Rather, it may well be about the demographics that are most supportive of this particular health reform provision: young voters and women. In the PRRI poll, both groups register support above 60 percent for the provision.

New York Times Opinion Page, Linda Greenhouse: These institutions, as well as Catholic universities – not seminaries, but colleges and universities whose doors are open to all – are full participants in the public square, receiving a steady stream of federal dollars. They assert – indeed, have earned – the right to the same benefits that flow to their secular peers. What they now claim is a right to special treatment: to conscience that trumps law.
But in fact, that is not a principle that our legal system embraces… 
In a 1990 decision, Employment Division v. Smith, the Supreme Court disagreed. Even a sincere religious motivation, in the absence of some special circumstance like proof of government animus, does not merit exemption from a “valid and neutral law of general applicability,” the court held. Justice Antonin Scalia wrote the opinion, which was joined by, among others, the notoriously left wing Chief Justice William H. Rehnquist. 

Star Tribune Opinion Page. John Lesch, DFL-St. Paul, member of the Minnesota House.The church, with one hand, waves the bus of government through the intersection of Church and State, and into your choice of spouses; with the other hand it seeks to halt otherwise free access to contraceptive health care for its employees.
In lamenting the requirements for equal birth-control coverage for women, a spokesperson for the U.S. Conference of Catholic Bishops bewailed, “Government has entered the sanctuary.”
Is it ironic that this holy hand-wringing comes just as those same bishops seek to stand in your polling booth on the issue of marriage?

Daily Beast blogger David Frum:  If the audience is paying attention, for example, it will notice that Republicans are not proposing to allow employers and plans to refuse to cover blood transfusions if they conscientiously object to them (although there are religious groups that do). Or vaccinations (although there are individuals who conscientiously object to those as well). Or medicines derived from animal experimentation. (Ditto.)
No, Marco Rubio’s Religious Freedom Restoration bill provides for one conscientious exemption only: contraception and sterilization.
Which means it will be very hard if not impossible to persuade the target audience that this debate is not in fact about contraception. Everybody quite sure that’s a wise debate to have?

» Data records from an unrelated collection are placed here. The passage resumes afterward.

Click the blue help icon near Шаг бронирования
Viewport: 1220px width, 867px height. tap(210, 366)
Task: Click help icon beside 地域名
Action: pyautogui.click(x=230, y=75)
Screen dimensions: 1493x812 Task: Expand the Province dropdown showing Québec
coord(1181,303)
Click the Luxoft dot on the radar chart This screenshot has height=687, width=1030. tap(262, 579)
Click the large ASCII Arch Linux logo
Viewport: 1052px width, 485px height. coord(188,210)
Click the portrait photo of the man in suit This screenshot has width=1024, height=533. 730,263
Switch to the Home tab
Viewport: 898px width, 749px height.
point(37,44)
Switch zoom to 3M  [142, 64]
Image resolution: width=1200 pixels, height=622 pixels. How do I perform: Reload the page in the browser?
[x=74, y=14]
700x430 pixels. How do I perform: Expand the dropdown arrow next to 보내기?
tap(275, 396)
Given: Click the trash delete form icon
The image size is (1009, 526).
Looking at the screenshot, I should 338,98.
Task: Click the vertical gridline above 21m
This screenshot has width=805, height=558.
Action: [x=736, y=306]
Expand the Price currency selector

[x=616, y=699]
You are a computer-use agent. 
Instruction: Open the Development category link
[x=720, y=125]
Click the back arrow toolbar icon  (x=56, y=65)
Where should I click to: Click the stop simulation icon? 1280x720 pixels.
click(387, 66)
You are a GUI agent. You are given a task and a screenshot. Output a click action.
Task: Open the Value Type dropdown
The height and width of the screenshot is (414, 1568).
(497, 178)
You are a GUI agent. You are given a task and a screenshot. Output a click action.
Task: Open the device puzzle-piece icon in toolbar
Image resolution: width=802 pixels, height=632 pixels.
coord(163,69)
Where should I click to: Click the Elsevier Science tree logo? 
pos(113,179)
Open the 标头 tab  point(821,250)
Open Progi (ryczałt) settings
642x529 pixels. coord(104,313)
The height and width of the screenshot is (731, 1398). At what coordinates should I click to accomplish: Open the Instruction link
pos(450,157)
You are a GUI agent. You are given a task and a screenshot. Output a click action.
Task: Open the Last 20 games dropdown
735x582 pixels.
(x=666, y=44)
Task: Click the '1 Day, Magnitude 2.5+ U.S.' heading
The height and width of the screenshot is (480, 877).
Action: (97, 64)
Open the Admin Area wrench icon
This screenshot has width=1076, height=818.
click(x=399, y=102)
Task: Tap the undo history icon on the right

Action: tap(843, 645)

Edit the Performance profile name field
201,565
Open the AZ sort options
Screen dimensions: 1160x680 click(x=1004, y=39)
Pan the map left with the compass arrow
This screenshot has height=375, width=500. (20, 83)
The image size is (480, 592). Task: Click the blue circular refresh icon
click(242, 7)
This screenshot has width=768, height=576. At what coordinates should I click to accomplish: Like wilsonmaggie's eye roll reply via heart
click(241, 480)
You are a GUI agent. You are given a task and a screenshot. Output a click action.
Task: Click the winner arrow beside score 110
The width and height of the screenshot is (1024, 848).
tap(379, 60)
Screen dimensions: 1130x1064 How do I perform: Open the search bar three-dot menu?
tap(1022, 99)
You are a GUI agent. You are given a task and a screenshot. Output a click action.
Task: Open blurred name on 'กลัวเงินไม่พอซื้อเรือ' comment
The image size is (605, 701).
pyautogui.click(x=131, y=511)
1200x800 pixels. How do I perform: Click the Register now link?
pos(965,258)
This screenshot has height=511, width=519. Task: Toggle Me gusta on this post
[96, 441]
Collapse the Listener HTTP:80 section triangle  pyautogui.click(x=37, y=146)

And finally, for TRC the worst part here is not the argument that the government is overreaching into areas where the government has no legal or moral right to be. The story is the opposite: the Catholic Church is once again attempting to insert itself from the pulpit into policy making. The Church can disregard modern science and the irrefutable preference for contraception all it wants. But it cannot keep our government from providing Catholics and non-Catholics with services it opposes.  The Church is opposing access to women’s birth control services, and that is a fight it is going to lose.

Mary Sanchez in the Chicago Tribune. The truth is, the desire to control, to assert one person’s view of morality over another’s choices, is coming from the other direction — from religious conservatives who see this as a skirmish in a new culture war. It’s being played that way because it’s politically expedient to do so in 2012, an election year.
The backlash is an effort to limit a women’s right to have access to health care, including the right to make decisions about reproduction. If that reminds you of the abortion issue, you’re not alone. That was the old cause. This is the new one. Access to contraception is the next target for religious conservatives bent on their version of morality trumping individual rights.
This isn’t primarily about the separation of church and state. Health care is the issue. It is a woman’s right to have access to contraception if she so chooses. And that means including it in prescription drug coverage.
And those “feminist allies” Buchanan talks about. Who are they?
When it comes to users of birth control, it’s nearly every woman in America.